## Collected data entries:
§

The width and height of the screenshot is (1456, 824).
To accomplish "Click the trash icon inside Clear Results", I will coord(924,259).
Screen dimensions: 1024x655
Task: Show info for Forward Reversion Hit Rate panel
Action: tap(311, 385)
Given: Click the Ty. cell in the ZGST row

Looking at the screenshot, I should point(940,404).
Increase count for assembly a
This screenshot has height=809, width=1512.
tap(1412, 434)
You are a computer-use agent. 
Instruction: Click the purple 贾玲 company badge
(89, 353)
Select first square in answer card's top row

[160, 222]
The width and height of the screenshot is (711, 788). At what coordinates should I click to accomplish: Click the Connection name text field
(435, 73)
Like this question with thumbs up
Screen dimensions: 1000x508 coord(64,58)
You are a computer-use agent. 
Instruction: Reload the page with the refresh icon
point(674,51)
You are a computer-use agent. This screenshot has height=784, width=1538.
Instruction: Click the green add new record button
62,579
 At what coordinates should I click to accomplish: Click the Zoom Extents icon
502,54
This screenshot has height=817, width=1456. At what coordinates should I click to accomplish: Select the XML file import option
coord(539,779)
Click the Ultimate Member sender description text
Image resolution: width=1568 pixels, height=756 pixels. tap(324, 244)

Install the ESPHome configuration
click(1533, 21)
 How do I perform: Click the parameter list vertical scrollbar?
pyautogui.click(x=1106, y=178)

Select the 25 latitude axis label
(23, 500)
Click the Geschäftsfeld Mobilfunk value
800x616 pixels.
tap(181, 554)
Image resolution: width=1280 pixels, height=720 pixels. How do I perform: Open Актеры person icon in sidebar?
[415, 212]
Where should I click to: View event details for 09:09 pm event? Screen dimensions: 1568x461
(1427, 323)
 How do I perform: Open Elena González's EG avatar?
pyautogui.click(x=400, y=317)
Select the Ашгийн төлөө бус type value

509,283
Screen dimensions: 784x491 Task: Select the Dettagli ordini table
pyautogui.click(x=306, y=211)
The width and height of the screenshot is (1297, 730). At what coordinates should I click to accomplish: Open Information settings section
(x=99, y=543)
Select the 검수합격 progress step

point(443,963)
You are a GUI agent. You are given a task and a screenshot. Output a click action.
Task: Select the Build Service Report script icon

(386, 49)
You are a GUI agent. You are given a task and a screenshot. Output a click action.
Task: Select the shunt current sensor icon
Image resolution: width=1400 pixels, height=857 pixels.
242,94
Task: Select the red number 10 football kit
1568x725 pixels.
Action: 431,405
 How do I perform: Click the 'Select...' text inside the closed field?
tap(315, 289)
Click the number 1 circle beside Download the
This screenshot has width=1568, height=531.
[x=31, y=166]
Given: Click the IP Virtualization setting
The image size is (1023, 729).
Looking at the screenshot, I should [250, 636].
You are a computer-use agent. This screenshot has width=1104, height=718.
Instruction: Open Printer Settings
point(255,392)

§

## How to complete this task:
Nothing above should be left out; write out every record exactly.

## Written reply:
The width and height of the screenshot is (1456, 824).
To accomplish "Click the trash icon inside Clear Results", I will coord(924,259).
Screen dimensions: 1024x655
Task: Show info for Forward Reversion Hit Rate panel
Action: tap(311, 385)
Given: Click the Ty. cell in the ZGST row

Looking at the screenshot, I should point(940,404).
Increase count for assembly a
This screenshot has height=809, width=1512.
tap(1412, 434)
You are a computer-use agent. 
Instruction: Click the purple 贾玲 company badge
(89, 353)
Select first square in answer card's top row

[160, 222]
The width and height of the screenshot is (711, 788). At what coordinates should I click to accomplish: Click the Connection name text field
(435, 73)
Like this question with thumbs up
Screen dimensions: 1000x508 coord(64,58)
You are a computer-use agent. 
Instruction: Reload the page with the refresh icon
point(674,51)
You are a computer-use agent. This screenshot has height=784, width=1538.
Instruction: Click the green add new record button
62,579
 At what coordinates should I click to accomplish: Click the Zoom Extents icon
502,54
This screenshot has height=817, width=1456. At what coordinates should I click to accomplish: Select the XML file import option
coord(539,779)
Click the Ultimate Member sender description text
Image resolution: width=1568 pixels, height=756 pixels. tap(324, 244)

Install the ESPHome configuration
click(1533, 21)
 How do I perform: Click the parameter list vertical scrollbar?
pyautogui.click(x=1106, y=178)

Select the 25 latitude axis label
(23, 500)
Click the Geschäftsfeld Mobilfunk value
800x616 pixels.
tap(181, 554)
Image resolution: width=1280 pixels, height=720 pixels. How do I perform: Open Актеры person icon in sidebar?
[415, 212]
Where should I click to: View event details for 09:09 pm event? Screen dimensions: 1568x461
(1427, 323)
 How do I perform: Open Elena González's EG avatar?
pyautogui.click(x=400, y=317)
Select the Ашгийн төлөө бус type value

509,283
Screen dimensions: 784x491 Task: Select the Dettagli ordini table
pyautogui.click(x=306, y=211)
The width and height of the screenshot is (1297, 730). At what coordinates should I click to accomplish: Open Information settings section
(x=99, y=543)
Select the 검수합격 progress step

point(443,963)
You are a GUI agent. You are given a task and a screenshot. Output a click action.
Task: Select the Build Service Report script icon

(386, 49)
You are a GUI agent. You are given a task and a screenshot. Output a click action.
Task: Select the shunt current sensor icon
Image resolution: width=1400 pixels, height=857 pixels.
242,94
Task: Select the red number 10 football kit
1568x725 pixels.
Action: 431,405
 How do I perform: Click the 'Select...' text inside the closed field?
tap(315, 289)
Click the number 1 circle beside Download the
This screenshot has width=1568, height=531.
[x=31, y=166]
Given: Click the IP Virtualization setting
The image size is (1023, 729).
Looking at the screenshot, I should [250, 636].
You are a computer-use agent. This screenshot has width=1104, height=718.
Instruction: Open Printer Settings
point(255,392)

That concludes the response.